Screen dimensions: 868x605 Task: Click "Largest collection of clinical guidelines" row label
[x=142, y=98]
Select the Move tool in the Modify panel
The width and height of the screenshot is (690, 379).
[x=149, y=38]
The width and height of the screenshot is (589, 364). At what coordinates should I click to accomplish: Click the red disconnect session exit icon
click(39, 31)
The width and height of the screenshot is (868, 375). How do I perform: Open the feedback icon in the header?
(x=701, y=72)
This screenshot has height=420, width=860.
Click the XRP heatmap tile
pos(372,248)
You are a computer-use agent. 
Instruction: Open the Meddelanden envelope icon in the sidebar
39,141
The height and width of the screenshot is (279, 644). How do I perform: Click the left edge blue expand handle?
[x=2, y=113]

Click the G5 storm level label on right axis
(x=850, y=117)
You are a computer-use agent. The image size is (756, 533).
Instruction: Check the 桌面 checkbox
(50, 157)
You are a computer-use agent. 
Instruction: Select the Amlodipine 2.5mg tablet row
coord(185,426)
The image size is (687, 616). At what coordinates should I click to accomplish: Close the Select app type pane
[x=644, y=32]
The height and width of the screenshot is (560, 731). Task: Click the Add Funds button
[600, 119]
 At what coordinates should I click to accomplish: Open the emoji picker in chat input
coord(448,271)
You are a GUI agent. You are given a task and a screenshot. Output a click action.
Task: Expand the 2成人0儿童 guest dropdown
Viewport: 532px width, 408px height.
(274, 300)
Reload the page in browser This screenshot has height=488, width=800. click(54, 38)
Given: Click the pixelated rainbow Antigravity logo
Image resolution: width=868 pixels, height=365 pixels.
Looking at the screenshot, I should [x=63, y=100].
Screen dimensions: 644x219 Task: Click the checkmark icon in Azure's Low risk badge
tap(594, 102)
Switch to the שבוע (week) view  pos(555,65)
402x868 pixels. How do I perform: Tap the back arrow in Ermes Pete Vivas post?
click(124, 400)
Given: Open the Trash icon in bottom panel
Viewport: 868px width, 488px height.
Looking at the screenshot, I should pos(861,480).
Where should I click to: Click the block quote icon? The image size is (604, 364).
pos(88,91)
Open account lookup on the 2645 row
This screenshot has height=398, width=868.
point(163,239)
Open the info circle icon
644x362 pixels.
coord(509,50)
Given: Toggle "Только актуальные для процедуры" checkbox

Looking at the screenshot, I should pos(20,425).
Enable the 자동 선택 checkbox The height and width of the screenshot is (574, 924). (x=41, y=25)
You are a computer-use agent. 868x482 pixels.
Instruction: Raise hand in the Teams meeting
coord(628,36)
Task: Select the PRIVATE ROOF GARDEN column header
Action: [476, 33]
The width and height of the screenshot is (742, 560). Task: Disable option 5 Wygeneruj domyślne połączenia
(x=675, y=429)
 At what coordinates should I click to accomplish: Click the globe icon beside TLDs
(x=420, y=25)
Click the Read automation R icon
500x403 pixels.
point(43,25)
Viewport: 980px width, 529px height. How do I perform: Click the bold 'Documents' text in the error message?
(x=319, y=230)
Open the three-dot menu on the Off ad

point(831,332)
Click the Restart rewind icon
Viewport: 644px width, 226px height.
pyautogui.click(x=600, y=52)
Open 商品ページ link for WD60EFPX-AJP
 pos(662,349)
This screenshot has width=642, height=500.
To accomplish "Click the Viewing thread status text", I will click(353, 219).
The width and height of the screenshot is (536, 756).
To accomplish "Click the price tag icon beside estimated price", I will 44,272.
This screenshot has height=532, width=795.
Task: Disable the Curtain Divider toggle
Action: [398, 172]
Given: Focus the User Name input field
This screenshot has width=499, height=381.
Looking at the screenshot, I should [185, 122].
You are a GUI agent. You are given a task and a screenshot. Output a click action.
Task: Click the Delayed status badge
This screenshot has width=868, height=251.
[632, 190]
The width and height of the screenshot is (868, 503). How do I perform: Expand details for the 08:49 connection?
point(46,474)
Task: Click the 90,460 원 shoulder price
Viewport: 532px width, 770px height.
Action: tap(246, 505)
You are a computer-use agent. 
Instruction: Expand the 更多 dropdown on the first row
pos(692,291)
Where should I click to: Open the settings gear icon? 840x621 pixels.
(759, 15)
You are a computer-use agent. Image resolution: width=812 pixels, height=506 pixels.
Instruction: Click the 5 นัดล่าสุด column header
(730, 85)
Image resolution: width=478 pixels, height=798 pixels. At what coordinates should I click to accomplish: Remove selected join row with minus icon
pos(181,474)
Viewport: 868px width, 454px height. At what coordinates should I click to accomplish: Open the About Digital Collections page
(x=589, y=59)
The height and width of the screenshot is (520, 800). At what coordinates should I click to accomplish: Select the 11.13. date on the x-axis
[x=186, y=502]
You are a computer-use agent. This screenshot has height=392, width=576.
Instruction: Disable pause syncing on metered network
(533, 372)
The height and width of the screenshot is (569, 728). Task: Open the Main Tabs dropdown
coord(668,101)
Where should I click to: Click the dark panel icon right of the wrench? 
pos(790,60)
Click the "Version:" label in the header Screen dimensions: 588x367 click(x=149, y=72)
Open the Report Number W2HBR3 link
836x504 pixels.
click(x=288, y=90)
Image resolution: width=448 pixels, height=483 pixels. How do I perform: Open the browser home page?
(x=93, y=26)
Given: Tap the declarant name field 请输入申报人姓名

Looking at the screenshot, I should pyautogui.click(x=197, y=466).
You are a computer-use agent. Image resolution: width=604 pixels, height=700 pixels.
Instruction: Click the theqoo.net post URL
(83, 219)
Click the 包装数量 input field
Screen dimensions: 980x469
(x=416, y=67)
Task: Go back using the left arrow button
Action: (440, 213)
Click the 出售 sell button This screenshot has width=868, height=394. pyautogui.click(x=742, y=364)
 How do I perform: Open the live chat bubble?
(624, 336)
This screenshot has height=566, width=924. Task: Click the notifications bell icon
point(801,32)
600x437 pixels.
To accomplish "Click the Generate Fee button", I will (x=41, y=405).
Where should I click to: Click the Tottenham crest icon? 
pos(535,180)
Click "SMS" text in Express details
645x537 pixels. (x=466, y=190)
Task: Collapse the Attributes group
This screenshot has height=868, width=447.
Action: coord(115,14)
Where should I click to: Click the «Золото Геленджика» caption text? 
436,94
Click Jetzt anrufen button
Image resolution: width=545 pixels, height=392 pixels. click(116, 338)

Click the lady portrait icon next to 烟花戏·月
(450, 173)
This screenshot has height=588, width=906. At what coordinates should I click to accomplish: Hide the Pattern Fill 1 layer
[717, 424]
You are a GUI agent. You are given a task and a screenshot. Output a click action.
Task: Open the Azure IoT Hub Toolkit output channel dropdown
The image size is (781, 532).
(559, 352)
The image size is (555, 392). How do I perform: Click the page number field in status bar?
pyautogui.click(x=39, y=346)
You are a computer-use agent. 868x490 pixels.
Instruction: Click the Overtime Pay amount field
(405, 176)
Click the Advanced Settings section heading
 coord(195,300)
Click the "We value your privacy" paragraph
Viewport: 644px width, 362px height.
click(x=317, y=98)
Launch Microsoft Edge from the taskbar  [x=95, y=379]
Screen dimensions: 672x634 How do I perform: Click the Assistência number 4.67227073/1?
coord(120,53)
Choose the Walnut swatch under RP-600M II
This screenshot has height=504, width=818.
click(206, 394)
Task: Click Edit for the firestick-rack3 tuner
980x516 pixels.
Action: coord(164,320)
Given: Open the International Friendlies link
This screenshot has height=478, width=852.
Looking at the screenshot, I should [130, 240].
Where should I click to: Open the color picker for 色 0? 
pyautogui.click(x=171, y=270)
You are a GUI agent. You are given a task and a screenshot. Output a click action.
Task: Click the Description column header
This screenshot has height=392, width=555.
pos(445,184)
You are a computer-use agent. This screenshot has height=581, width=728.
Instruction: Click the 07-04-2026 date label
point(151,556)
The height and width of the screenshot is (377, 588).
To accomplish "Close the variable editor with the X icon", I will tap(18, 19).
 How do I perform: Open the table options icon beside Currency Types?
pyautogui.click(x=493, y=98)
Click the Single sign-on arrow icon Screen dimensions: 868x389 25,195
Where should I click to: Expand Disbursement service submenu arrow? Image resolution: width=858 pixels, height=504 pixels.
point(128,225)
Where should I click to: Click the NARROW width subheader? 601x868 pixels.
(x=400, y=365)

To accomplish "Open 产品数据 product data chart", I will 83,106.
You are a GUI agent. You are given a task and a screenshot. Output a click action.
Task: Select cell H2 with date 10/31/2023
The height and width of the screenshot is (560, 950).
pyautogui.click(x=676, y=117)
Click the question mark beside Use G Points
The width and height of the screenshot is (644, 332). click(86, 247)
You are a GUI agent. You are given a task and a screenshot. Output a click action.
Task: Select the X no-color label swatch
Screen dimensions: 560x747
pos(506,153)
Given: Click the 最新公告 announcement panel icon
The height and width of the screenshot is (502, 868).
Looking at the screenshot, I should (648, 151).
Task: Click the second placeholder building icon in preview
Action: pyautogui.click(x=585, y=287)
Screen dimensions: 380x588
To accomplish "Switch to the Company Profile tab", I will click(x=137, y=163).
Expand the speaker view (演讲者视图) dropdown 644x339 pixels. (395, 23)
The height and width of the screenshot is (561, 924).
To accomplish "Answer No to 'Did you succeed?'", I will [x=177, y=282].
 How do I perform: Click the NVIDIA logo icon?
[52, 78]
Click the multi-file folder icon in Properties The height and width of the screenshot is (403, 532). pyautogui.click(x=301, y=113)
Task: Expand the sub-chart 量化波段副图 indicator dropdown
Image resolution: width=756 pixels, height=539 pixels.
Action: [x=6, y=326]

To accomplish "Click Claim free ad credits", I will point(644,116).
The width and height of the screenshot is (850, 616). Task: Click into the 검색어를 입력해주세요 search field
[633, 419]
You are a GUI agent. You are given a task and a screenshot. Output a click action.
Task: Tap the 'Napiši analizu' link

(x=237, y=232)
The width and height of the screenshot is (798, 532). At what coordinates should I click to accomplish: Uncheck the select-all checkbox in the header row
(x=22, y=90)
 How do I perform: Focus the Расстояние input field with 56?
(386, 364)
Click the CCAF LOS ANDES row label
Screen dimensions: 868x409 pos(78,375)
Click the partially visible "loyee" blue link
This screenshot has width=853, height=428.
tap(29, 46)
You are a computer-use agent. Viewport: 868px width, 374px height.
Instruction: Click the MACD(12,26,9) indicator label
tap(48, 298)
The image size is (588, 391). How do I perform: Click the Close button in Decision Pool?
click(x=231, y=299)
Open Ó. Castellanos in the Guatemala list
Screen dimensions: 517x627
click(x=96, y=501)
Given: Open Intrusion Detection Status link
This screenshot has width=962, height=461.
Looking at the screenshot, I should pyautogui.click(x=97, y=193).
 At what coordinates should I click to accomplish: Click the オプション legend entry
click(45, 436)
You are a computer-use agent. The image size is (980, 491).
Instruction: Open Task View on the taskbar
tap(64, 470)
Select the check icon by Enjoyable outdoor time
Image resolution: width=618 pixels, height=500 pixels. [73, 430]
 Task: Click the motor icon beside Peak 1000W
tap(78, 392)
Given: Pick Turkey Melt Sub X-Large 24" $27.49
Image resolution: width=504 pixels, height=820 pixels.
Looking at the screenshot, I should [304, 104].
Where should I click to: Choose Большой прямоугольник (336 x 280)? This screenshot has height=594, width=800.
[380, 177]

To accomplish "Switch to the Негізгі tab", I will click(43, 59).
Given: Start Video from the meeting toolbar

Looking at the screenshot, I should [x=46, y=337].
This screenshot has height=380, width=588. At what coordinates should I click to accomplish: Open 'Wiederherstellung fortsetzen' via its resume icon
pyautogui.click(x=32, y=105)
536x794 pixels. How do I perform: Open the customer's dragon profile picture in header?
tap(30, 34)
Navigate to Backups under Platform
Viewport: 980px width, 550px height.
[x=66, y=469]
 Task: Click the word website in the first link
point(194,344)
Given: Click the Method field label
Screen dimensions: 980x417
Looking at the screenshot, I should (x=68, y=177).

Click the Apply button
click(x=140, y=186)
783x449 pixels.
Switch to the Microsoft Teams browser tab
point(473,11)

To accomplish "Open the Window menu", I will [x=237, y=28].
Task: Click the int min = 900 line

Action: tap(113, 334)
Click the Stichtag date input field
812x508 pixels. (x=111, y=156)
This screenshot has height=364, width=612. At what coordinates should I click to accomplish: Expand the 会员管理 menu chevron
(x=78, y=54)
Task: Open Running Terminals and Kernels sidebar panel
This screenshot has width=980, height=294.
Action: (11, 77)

◇ ◇ ◇ ◇ ◇ ◇ ◇

What you should do:
Every line from the one containing "Task: Open Running" through the end of the entries above must be echoed exactly, with both ends kept.

Answer space:
Task: Open Running Terminals and Kernels sidebar panel
This screenshot has width=980, height=294.
Action: (11, 77)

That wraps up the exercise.